Biden’s free tuition won’t be means tested. This is about getting butts in community college seats, as enrollment has seen a massive decline partly connected to the pandemic. Fall enrollment at community college dropped 10 percent over 2019. The drop among students attending college for the first time was even more severe, 21 percent. By comparison, four-year schools only saw a 1 percent drop. The Hechinger Report notes that these low-income students who attended community colleges were the ones who were often hardest hit by the economic effects of the pandemic shutdowns. So while there were financial hardship reasons for the enrollment decline, tuition and fees are not as big a culprit as a pandemic-driven economic crisis.

This proposal will spark a lot of discussion about the role community colleges play in occupational training and statistics on how many jobs “require” a post-secondary degree or special certification. But will any of that discussion focus on how much of this certification is mandated by onerous government occupational licensing demands that may not actually be necessary? We should all at least acknowledge when government spending is offering a “solution” to problems caused by government mandates.

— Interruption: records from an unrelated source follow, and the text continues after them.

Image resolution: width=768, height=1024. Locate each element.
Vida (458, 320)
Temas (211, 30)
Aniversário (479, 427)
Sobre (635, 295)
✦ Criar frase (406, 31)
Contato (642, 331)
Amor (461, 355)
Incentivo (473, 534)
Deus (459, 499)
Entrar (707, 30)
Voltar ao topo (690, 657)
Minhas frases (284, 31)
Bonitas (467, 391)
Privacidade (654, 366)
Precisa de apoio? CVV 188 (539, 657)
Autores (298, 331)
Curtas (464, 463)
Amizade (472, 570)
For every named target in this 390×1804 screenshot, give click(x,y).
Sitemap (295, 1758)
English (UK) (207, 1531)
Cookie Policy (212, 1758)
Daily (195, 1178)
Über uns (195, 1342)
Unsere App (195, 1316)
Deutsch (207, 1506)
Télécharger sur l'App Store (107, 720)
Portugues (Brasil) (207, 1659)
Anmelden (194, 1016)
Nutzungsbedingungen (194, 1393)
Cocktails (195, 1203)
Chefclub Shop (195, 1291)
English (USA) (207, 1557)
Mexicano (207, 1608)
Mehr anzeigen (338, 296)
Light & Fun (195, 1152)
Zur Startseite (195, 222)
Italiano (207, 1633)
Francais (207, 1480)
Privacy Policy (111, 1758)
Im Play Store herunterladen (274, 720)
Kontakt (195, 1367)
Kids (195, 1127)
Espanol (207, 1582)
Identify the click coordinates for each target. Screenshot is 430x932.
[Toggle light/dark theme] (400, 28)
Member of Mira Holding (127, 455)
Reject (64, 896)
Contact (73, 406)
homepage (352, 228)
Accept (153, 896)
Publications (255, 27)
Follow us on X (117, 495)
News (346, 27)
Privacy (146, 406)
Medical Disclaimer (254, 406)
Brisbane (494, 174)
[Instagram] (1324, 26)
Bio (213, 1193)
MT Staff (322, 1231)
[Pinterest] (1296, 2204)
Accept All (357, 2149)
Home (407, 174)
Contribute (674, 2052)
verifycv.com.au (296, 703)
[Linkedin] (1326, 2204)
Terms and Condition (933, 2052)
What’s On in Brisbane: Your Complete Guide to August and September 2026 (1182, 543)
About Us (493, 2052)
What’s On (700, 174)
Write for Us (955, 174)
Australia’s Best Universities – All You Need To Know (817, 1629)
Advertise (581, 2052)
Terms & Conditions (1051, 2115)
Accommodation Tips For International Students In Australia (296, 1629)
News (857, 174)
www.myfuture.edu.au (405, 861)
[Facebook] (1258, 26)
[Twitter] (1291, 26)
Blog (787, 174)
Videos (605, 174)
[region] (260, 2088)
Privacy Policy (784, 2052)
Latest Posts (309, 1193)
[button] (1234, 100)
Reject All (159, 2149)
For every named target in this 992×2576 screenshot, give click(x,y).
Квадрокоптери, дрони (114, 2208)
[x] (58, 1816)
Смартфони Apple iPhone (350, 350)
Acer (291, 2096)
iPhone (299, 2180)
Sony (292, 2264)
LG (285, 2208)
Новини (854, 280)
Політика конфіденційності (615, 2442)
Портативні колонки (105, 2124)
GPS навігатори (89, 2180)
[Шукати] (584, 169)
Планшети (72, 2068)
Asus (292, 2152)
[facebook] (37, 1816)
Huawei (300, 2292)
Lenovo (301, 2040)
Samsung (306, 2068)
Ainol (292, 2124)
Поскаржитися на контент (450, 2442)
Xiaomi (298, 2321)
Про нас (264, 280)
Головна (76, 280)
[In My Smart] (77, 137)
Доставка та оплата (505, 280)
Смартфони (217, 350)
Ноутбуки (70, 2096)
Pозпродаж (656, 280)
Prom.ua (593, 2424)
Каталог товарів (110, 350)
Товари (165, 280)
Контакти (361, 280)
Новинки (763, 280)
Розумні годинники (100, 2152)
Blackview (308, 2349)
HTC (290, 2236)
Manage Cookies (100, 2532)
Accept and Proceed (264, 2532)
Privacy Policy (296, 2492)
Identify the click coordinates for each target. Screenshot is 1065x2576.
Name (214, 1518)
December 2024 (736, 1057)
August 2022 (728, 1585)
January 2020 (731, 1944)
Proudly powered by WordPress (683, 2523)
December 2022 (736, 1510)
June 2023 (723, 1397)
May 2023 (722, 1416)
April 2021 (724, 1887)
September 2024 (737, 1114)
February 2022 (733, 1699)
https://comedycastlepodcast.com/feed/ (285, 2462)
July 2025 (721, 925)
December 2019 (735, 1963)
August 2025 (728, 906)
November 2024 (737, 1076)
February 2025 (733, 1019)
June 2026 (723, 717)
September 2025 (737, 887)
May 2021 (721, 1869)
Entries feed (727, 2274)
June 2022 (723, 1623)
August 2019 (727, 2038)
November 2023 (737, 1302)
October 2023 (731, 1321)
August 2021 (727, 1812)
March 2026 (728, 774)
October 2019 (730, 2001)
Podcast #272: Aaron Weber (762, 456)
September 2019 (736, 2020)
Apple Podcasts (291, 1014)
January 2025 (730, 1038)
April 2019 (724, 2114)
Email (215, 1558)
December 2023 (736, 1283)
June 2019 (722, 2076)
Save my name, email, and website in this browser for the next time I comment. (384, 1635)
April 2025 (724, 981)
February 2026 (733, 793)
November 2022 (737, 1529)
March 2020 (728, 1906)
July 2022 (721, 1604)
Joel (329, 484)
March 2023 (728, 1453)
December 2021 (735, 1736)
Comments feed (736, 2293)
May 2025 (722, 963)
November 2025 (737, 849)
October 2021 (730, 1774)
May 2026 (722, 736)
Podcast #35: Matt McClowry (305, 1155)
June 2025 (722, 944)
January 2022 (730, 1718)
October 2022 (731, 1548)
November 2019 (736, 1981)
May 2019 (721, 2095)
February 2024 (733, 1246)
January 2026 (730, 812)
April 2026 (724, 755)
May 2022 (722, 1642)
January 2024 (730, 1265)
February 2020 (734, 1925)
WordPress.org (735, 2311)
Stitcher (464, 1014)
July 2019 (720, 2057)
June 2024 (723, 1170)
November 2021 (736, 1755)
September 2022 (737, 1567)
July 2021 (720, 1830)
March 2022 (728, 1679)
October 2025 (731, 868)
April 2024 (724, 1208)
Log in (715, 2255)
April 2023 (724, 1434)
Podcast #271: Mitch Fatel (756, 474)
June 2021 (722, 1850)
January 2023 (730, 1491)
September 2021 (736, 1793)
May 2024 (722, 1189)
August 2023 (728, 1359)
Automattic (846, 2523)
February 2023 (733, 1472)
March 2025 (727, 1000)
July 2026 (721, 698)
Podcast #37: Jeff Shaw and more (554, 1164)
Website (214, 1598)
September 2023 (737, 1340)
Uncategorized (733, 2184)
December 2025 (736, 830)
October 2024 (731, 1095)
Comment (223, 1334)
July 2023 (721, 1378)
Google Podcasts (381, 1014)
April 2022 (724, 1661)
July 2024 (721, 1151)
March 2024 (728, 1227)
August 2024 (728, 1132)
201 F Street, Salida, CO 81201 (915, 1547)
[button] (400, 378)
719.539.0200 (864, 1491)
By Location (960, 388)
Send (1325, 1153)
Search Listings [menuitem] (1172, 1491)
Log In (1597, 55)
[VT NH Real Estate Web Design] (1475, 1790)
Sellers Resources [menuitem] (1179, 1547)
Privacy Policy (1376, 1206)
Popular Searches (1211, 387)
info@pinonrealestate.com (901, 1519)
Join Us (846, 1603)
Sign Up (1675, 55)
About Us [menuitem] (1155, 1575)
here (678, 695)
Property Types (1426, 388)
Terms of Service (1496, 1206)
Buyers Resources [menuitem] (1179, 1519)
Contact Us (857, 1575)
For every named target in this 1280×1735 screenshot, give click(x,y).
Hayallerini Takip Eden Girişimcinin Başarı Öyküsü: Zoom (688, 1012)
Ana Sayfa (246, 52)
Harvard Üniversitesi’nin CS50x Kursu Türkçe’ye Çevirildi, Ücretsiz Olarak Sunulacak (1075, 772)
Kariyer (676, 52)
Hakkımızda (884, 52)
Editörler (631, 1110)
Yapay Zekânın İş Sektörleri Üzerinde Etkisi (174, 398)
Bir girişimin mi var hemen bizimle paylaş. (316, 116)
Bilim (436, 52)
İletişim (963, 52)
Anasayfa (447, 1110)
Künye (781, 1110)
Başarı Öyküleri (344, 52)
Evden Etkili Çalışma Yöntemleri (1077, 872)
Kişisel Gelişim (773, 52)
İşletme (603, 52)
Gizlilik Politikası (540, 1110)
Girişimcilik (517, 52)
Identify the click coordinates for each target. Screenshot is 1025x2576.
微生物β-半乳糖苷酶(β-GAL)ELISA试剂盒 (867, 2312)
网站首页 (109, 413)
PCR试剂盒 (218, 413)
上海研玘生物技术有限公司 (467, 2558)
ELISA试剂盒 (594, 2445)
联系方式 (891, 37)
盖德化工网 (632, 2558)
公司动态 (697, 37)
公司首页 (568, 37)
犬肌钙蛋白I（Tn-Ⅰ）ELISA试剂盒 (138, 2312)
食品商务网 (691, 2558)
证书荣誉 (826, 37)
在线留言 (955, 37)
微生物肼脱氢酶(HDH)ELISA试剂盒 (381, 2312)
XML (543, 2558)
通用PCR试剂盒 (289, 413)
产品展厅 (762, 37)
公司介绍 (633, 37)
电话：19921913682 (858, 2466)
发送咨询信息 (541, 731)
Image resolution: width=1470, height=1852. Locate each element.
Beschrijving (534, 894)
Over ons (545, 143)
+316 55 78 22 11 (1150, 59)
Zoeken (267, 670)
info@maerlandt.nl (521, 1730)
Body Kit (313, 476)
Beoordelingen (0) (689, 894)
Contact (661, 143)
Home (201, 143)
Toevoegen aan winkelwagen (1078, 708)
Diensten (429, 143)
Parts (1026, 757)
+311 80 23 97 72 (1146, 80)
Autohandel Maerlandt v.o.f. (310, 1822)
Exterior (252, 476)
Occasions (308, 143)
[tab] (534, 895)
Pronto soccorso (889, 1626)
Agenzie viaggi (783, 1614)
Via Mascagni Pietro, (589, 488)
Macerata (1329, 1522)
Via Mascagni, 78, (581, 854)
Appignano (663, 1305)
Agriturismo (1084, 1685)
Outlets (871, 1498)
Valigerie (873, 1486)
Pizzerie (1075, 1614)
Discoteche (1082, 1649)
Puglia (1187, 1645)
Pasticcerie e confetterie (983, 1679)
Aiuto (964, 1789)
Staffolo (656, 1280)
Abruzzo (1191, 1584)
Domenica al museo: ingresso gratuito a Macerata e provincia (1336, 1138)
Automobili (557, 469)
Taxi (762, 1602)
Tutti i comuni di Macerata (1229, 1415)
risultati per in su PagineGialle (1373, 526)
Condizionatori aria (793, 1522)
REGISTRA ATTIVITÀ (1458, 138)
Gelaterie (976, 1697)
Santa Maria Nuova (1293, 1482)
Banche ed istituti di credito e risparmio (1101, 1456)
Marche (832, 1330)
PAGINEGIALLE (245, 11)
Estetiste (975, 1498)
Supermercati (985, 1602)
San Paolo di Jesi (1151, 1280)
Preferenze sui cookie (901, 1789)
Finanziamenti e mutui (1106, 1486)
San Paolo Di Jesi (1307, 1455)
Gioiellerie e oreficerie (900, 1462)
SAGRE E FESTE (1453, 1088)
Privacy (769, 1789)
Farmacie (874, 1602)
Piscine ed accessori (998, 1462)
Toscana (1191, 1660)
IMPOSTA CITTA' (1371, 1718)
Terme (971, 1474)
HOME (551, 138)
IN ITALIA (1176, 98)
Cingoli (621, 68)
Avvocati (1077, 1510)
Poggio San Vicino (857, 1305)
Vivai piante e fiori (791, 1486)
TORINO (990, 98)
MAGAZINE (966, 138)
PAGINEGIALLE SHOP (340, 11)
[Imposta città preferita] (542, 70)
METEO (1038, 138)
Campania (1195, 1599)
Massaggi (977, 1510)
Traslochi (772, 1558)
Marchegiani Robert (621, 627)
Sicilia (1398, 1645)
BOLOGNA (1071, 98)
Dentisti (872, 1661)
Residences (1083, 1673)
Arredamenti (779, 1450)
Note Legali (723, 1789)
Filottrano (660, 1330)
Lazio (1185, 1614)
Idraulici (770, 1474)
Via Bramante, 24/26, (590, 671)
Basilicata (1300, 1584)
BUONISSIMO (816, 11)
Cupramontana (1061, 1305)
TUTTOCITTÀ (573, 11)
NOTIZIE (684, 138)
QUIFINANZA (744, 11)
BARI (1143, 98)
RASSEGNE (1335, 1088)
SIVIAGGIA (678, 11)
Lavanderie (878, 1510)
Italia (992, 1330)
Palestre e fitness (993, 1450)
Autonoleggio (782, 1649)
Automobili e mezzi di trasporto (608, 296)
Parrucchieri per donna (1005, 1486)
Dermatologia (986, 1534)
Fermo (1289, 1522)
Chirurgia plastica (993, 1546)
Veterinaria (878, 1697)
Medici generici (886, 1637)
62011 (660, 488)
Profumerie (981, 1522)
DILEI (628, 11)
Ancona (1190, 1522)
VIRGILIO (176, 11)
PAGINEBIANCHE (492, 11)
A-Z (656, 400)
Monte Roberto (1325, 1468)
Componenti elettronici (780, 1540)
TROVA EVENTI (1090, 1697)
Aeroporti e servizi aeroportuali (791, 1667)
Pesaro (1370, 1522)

For what it’s worth, the Obama administration did at least make note that unneeded occupational licensing requires extensive hours of training and can cost thousands of dollars. But then, almost comically, his administration also proposed funding the development of new types of credentialing systems that would direct people toward community colleges that had received government grants.

While community colleges are valuable tools to improve access to higher education for low-income students (full disclosure: I got an associate’s degree from a community college before transitioning to a four-year school for my bachelor’s degree), directing billions of dollars in subsidies to an already-affordable college system with such a high rate of baked-in failure seems like pork, not an investment.